Education union NZEI Te Riu Roa says the sector is struggling to fill vacancies – and it’s all down to low pay and poor conditions.
For the first time since it began collecting data late last year, NZEI Te Riu Roa says Early Childhood Education vacancies exceeded 500 this month – though over that time they’ve consistently been much higher than in the schooling sector.
“Despite having a smaller total workforce, there are more vacancies for ECE teacher roles than in primary and secondary combined”, says NZEI Te Riu Roa President / Te Manukura Liam Rutherford.
“There are about the same number of teachers working in ECE as in secondary schools. Our estimates show that this month, vacancy rates are twice as high in ECE as in secondary.
“It’s shocking, but also pretty unsurprising when the pay imbalance is currently as much as 51% for jobs that require the same qualifications. It’s a no-brainer: teachers with the same experience, qualifications and responsibilities absolutely deserve the same pay and conditions.
“The situation is complicated further by a broken funding model: ECE centres are bulk funded, so there’s currently no way for the Government to guarantee specific pay rates for every teacher.”

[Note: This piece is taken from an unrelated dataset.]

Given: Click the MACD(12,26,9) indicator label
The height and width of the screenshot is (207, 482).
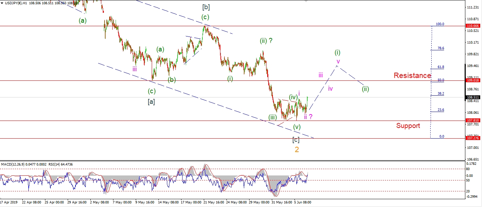Looking at the screenshot, I should (x=13, y=164).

Despite recent funding injections from the Government, ECE teacher pay still lags behind schools. A survey NZEI Te Riu Roa conducted at the start of this year showed that those in the sector believed this was the key reason behind ECE teacher shortages. In that survey, over 70% of respondents said their centre had struggled to fill vacancies in the last year. Over 85% said they believed the shortage was having an impact on children.
“We have to address the severe pay inequities in our education system – it’s overdue”, says Rutherford.
“The Government needs to accelerate full funding for pay parity for all teachers in next year’s Budget, and to fix the sector’s broken funding system urgently.”
“Ultimately, we need to be able to set standards across the sector that deliver fair pay and entrench the conditions many union members under collective agreements have already fought for. As we see it, union collective agreements are the way forward – but a sectorwide fair pay agreement would also ensure minimum legal standards in pay and conditions.
“What we’re seeing now are consequences ECE teachers have been warning of for far too long – and we just can’t afford to see the situation get any worse.”
Vacancies on 16 June 2021 as percentage of total teacher staff/headcount (2020), by sector*:
- ECE – 1.78% (541 vacancies, 30476 total teaching staff)
- Primary – 0.63% (262 vacancies, 41557 total teacher headcount)
- Secondary – 0.73% (220 vacancies, 30172 total teacher headcount)
Over the period (January-June 2021):
- Total vacancies grew by 48.8%
- ECE vacancies account for approximately half of all teacher vacancies
- ECE/Kōhanga Reo vacancies grew by 57.3%, an average increase of 4.8% per month
- Primary and intermediate vacancies grew by 64.8%, an average increase of 6% per month.
*ECE teacher staffing data is collected through the ECE census, whereas the Ministry of Education uses its own staffing data to get headcounts. Care should be taken when making comparisons.